Summary of sexually dimorphic characters

Males with a flexible middorsal spine (articulated) on segment 10; females with middorsal spinose process (non-articulated) instead. Middorsal spine (articulated) on segment 11 present in both sexes, rigid in females and flexible and shorter in males. Males without midlateral spinose processes on segment 10; females with well-developed and rigid spinose process. Females with one additional pair of subdorsal sensory spots on segments 6 and 8. Furthermore, males characterized by one pair of paralateral penile spines on segment 10, midterminal process and one pair of ventrolateral perispinal setae on segment 1.

Associated kinorhynch fauna

Several other kinorhynch species co-occurred with M. abyssalis gen. et sp. nov. Station M63/2 79 revealed three conspecific specimens (two adults and one juvenile) that could not be identified to genus level. These organisms resemble both Antygomonas and Sphenoderes; further studies are needed for a detailed description. The sampled sediment also contained juveniles and adults of a new species of Echinoderes with middorsal spines on segments 4–8, lateroventral spines/tubes on segments 5–10, dorsolateral spines on segment 2 and lateral accessory tubes on segment 8. Station M63/2 98 contained several specimens of Echinoderes spp. and two new species of Pycnophyes.

Re-examination of Neocentrophyes intermedius and N. satyai

Re-examination of the type series of the two known Neocentrophyes species revealed novel information about their morphology, and it also enabled us to correct some details in the original description (Higgins 1969). First of all, the examination revealed new details about the cuticular ornamentation of segment 1, information on the sensory spot distribution along the trunks of the two species, together with the absence of apodemes, cuticular ridges and secondary pectinate fringes along the segments.

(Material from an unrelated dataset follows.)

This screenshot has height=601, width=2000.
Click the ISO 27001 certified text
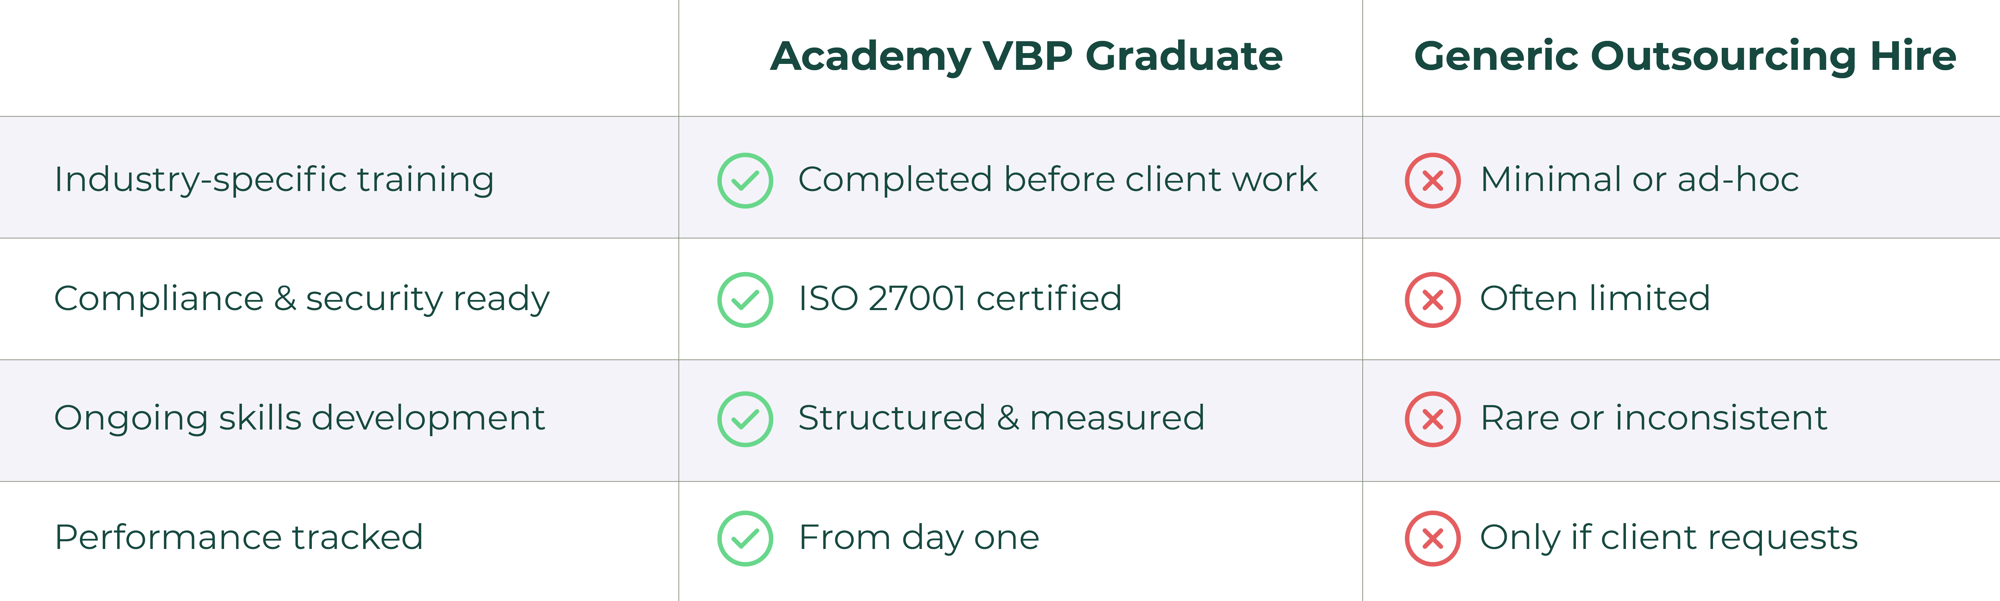[x=959, y=299]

Nevertheless, the re-examination confirmed traits reported in the original description, while revealing some shortcomings, some of which being rather important. Most importantly, it showed that the sternal plate of the terminal segment is undivided and hence not differentiated into two sternal plates as originally reported (Higgins 1969). This particular character could be of interest in a comparative aspect, since it varies between the homalorhagid genera. Among species of Pycnophyes and Kinorhynchus, segment 11 is consistently through the genera composed of one tergal and two sternal plates (e.g., Higgins 1983; Adrianov and Malakhov 1999; Sánchez et al. 2011, 2014), whereas the three known species of Paracentrophyes and Mixtophyes abyssalis gen. et sp. nov. have a single sternal plate in the terminal segment (Higgins 1983; Sørensen et al. 2010; present contribution).

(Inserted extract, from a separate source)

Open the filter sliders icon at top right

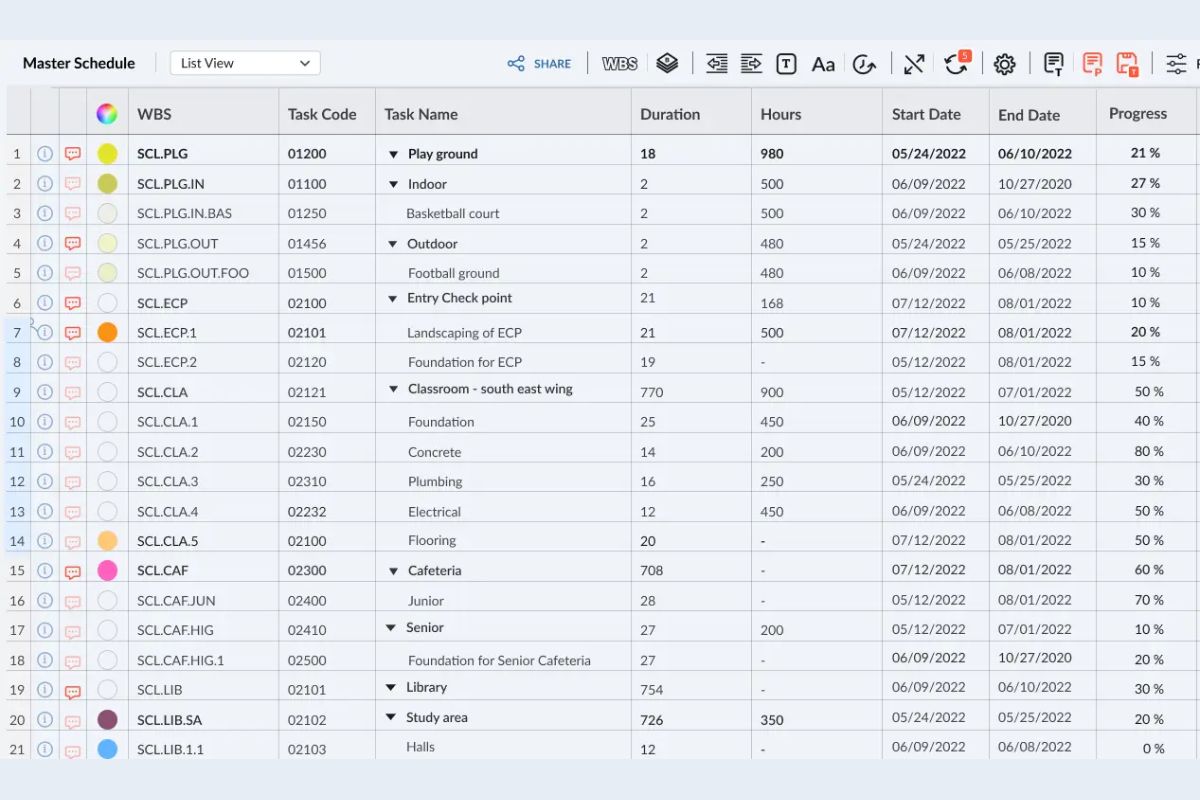[1176, 62]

Additional details differing from the original description by Higgins (1969) include: (a) the position of the penile spines, the first pair being placed on segment 10 and the second pair on segment 11, and not both pairs located on segment 11; (b) the occurrence of a middorsal, basally articulating spine, and not a spinose process on segment 11 in females; (c) the absence of ventrolateral setae on segment 4 (originally reported as present). The latter may seem to be an irrelevant detail, but since distribution of setae appears to be a diagnostic character among homalorhagid species, this information would be important in the future if new species of Neocentrophyes were found.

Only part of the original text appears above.